Quello che l’amministrazione Pisapia è chiamata a fare è darsi una propria strategia e trasmetterla poi come azionista alle società “municipalizzate” per realizzarle in tutto o in parte, gestite queste secondo i criteri che Beneduce, non un pericoloso comunista, da allievo di Nitti tratteggiava nel 1913: pochi servitori dello Stato alla guida, pagati il giusto, efficienza operativa superiore a quelle dei concorrenti privati, massimizzazione degli obiettivi di servizio pubblico, focus sugli investimenti e non sulla massimizzazione dei profitti. Questo significa procedere a una “focalizzazione” delle aziende sugli obiettivi dettati dall’azionista Comune e impedire che proseguano quelle autentiche sciagure che sono state le operazioni A2A o il contratto di servizio Atm.

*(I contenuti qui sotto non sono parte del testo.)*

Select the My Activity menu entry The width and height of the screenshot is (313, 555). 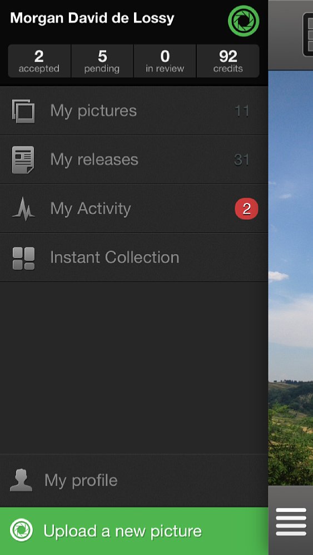coord(134,209)
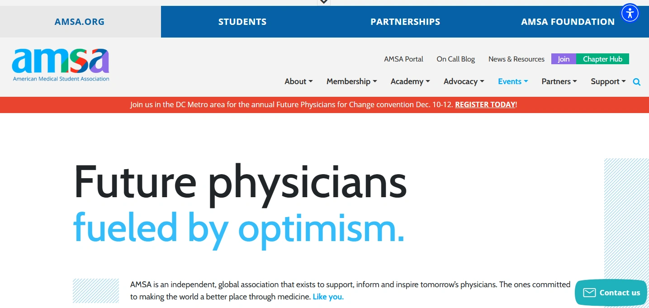The height and width of the screenshot is (308, 649).
Task: Click the envelope icon in Contact us
Action: (x=589, y=293)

La logica delle grandi dimensioni aziendali (discutibile in assoluto, ma particolarmente poco opportuna per una azienda territoriale) ha portato alla creazione di un “colossino” operante su due territori urbani non complementari dai quali le aziende Aem e la sua omologa bresciana traevano la loro ragion d’essere, con il risultato che il management, privo di indicazioni dal socio, si è ritenuto libero di “competere” su un mercato completamente nuovo e diverso, con dimensioni comunque inadeguate, con il risultato di essere invischiati disastrosamente in partite come quelle della Edison o nell’ancora più incomprensibile avventura dell’elettrificazione del Montenegro, il cui livello di perdite addotte, quando sarà noto nella sua interezza, non potrà che aprire grossi e inquietanti interrogativi.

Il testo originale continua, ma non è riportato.